A prima vista si tratta di un significato estraneo all’arte, ma che è diventato
di grandissima attualità per gli architetti attraverso l’informatica.
Grazie al calcolatore oggi si possono ottenerne in un unico modello elettronico
tutte le caratteristiche inseguite degli architetti rinascimentali (ammaliare un
cliente, studiare le fasi della costruzione, produrre grafici di spiegazione per
il cantiere, esplorare l’oggetto in movimento, simulare la luce e le ombre, le
perdite termiche o le strutture). Ma è anche possibile avere quello che gli
antichi non potevano neanche immaginare.
I dati contenuti nella raffigurazione elettronica di un progetto non sono più
rigidi (come nei supporti tradizionali) ma sono facilmente modificabili.

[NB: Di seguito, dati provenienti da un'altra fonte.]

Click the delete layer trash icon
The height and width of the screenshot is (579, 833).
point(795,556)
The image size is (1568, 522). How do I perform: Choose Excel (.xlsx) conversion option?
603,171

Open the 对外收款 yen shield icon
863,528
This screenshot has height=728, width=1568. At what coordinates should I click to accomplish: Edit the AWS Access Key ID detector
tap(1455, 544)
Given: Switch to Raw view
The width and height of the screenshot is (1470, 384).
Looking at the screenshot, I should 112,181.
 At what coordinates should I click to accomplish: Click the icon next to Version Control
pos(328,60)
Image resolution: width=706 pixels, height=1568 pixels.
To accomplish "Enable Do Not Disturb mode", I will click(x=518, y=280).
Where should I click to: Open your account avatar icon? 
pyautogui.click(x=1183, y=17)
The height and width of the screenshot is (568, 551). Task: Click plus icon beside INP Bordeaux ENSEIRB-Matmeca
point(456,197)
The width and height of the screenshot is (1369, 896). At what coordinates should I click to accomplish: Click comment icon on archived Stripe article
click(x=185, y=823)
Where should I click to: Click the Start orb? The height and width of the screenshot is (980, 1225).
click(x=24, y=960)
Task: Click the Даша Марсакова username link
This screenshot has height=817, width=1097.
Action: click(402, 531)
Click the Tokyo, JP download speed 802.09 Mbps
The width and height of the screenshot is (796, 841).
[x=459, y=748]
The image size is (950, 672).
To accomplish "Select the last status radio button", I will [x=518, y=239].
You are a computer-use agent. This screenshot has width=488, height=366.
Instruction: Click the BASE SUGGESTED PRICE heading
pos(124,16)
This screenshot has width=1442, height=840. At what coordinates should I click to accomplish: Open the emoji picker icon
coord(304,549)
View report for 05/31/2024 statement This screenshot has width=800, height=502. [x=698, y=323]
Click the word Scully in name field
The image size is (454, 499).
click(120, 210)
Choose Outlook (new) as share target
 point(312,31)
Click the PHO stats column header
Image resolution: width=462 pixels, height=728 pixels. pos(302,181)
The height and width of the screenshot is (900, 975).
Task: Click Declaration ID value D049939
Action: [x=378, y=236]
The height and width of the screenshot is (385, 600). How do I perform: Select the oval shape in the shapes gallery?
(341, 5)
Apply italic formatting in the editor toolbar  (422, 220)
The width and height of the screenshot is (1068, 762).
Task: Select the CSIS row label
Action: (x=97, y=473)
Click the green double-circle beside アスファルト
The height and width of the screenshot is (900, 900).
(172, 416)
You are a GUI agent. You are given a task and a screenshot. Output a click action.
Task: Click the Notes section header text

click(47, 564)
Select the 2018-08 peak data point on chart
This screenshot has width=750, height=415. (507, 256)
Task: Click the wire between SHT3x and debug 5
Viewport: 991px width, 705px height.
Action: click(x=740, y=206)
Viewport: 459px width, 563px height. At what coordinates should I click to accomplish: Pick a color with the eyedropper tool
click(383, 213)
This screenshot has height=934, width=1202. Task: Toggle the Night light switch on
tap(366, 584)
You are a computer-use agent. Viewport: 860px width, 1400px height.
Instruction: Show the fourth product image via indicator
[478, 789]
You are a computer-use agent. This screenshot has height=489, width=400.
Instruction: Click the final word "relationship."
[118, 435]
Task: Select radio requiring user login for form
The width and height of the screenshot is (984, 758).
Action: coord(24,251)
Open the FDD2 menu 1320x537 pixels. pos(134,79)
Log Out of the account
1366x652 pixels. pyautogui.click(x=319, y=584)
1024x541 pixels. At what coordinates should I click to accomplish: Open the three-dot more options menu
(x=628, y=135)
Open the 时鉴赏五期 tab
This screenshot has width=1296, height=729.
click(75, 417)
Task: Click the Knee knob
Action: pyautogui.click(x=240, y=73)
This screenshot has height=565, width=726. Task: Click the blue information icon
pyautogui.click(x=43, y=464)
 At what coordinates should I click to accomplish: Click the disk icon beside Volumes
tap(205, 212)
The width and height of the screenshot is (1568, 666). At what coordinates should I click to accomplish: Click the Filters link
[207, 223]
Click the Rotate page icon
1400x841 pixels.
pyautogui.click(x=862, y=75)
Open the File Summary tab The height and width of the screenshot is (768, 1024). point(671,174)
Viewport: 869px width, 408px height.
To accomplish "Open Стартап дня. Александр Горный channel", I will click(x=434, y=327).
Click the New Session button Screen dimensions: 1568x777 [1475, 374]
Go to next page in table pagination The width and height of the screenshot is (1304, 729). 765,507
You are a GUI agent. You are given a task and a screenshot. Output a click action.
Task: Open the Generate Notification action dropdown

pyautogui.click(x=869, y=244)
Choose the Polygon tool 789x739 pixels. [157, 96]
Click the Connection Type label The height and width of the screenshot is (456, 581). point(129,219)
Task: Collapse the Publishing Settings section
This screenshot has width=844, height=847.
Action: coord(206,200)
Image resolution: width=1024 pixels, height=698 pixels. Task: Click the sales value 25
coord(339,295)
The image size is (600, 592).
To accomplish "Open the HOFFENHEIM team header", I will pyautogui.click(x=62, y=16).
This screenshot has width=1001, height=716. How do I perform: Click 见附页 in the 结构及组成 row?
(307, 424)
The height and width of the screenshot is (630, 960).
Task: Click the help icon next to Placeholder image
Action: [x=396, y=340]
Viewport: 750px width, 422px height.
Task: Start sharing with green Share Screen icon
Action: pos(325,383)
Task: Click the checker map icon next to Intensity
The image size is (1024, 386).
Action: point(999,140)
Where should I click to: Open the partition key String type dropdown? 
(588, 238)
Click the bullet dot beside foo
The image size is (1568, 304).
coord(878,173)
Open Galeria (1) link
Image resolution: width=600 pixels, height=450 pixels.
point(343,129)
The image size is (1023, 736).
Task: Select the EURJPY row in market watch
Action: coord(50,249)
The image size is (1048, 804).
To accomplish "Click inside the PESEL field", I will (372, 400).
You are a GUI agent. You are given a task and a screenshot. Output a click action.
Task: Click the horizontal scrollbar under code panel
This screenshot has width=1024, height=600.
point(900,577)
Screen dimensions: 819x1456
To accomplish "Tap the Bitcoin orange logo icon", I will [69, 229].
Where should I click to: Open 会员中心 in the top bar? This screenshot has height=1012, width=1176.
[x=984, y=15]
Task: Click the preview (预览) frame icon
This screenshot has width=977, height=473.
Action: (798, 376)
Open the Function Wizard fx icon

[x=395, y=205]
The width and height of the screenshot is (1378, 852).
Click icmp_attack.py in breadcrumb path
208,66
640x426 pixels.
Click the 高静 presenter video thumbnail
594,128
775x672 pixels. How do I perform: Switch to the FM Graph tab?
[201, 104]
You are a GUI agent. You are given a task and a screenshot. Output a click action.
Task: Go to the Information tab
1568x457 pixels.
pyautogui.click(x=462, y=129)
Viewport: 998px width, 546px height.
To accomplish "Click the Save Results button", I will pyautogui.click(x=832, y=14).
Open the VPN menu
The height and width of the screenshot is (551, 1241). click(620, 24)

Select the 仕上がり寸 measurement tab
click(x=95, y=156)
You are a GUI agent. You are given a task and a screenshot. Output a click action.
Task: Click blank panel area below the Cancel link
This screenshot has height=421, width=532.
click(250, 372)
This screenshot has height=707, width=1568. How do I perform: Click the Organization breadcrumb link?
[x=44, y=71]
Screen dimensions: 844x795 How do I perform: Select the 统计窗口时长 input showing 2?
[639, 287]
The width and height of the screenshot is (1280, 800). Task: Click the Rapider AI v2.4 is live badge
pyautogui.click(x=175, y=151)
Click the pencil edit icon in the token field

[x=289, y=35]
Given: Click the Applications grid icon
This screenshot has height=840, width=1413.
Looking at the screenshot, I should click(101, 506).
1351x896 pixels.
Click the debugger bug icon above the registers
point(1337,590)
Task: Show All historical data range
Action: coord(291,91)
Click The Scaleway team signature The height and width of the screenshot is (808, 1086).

E non
soltanto nella loro singolarità, ma nelle loro relazioni di insieme. (Cambiare
lo spessore di un muro in un modello elettronico comporta la verifica simultanea
sul costo, sui valori termici, sulla penetrazione della luce, sull’immagine
interna ed esterna proprio perché il parametro ’’spessore’’ può essere legato
interattivamente a molti altri).
Gli elaborati che descrivono un progetto tendono così a essere organizzati
proprio nella accezione scientifica del termine modello. La verifica dei
risultati può essere compiute più e più volte attribuendo dei valori specifici
(che poi sono le ipotesi di progetto) alle incognite. Questa potenzialità spinge
il progettista a usare il modello elettronico non solo per raffigurare, decidere
e descrivere, ma come una struttura aperta che di volta in volta simuli il
comportamento del sistema-edificio al variare delle ipotesi e degli obiettivi.
Non è di per sé garanzia di buona architettura, ma fornisce una possibilità di
dialogo con clienti e i collaboratori che Michelangelo non aveva. In ogni caso
per il lavoro di progettazione degli architetti si tratta della più importante
conquista scientifica dopo l’invenzione della prospettiva.